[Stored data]
╭──

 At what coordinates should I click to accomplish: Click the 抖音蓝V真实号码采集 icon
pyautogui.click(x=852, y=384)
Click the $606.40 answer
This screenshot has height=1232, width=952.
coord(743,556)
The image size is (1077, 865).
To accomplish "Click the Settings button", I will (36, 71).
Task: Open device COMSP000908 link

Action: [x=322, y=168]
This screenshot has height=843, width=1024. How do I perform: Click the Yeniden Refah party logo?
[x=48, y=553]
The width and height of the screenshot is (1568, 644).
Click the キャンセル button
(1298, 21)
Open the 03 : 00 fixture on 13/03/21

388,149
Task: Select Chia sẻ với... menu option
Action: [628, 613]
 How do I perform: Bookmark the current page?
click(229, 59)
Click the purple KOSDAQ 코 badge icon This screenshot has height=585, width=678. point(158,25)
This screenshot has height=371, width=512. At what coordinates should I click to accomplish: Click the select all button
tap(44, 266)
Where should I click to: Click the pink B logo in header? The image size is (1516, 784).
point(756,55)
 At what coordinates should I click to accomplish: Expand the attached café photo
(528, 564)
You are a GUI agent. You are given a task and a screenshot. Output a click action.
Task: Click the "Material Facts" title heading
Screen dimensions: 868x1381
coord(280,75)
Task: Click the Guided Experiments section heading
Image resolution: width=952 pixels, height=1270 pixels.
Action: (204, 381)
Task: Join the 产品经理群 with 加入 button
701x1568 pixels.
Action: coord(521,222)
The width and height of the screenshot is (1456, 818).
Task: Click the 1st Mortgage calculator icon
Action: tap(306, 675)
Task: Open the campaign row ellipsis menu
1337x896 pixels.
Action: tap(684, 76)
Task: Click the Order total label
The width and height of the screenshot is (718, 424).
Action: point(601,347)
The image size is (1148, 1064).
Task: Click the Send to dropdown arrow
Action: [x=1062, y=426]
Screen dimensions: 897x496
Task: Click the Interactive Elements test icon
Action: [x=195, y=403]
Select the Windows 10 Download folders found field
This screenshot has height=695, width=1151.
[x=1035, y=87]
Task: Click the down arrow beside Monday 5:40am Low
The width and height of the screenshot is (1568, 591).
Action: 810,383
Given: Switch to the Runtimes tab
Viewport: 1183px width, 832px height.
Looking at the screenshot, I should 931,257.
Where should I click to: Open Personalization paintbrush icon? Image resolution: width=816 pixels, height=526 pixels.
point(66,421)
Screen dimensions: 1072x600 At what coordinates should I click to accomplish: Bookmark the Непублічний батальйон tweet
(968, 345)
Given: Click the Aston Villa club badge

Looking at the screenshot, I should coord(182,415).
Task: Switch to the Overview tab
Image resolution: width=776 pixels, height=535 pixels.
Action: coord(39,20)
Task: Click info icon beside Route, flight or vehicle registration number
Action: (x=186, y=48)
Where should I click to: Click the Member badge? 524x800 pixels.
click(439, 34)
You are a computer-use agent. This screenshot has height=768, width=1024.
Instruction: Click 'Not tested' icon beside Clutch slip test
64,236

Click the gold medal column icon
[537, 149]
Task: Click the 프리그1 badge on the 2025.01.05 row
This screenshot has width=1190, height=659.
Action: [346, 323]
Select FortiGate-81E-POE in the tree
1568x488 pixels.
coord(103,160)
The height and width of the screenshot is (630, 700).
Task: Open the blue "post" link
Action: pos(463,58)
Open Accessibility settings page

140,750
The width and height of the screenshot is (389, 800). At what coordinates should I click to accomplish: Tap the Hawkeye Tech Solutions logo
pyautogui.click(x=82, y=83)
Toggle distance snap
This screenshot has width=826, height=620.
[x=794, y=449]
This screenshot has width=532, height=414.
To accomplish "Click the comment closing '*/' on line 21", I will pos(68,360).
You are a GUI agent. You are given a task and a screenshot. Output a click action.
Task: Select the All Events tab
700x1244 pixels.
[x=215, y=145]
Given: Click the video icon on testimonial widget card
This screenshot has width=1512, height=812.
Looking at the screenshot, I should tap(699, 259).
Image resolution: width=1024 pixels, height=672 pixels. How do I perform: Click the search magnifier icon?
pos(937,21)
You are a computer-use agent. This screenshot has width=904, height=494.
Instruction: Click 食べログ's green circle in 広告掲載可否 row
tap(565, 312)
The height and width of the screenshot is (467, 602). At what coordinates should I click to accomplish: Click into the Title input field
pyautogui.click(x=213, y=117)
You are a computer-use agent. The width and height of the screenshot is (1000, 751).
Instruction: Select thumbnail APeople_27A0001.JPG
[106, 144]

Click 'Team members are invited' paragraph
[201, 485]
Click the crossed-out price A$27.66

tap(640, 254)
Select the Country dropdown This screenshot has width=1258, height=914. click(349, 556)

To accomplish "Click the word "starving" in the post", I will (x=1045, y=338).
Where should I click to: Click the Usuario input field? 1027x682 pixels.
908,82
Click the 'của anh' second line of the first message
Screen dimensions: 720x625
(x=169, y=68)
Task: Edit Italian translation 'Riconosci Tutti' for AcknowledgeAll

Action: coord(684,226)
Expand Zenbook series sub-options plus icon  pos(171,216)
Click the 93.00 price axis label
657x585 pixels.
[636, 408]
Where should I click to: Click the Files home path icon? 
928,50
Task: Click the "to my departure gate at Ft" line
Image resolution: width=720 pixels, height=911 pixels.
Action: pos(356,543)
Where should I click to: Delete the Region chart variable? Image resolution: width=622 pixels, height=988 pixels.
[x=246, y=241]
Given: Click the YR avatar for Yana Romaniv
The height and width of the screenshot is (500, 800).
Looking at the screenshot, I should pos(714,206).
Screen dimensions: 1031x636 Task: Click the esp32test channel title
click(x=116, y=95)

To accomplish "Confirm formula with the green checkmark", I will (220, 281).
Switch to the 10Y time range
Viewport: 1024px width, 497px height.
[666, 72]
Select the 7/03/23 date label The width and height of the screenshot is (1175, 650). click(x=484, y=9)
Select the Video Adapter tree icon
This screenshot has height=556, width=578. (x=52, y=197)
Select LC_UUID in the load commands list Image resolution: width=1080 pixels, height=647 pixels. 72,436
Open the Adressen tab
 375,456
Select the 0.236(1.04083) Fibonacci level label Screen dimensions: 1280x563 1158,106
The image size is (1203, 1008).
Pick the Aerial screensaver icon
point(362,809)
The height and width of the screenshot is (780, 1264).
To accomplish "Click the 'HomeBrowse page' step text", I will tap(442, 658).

╰──

§ **AIM OF THE TASK**: Where in the records does the string "Switch" appear? Copy every line that has it.

§ **ANSWER TO THE PROBLEM**:
Given: Switch to the Runtimes tab
Task: Switch to the Overview tab
Switch to the 10Y time range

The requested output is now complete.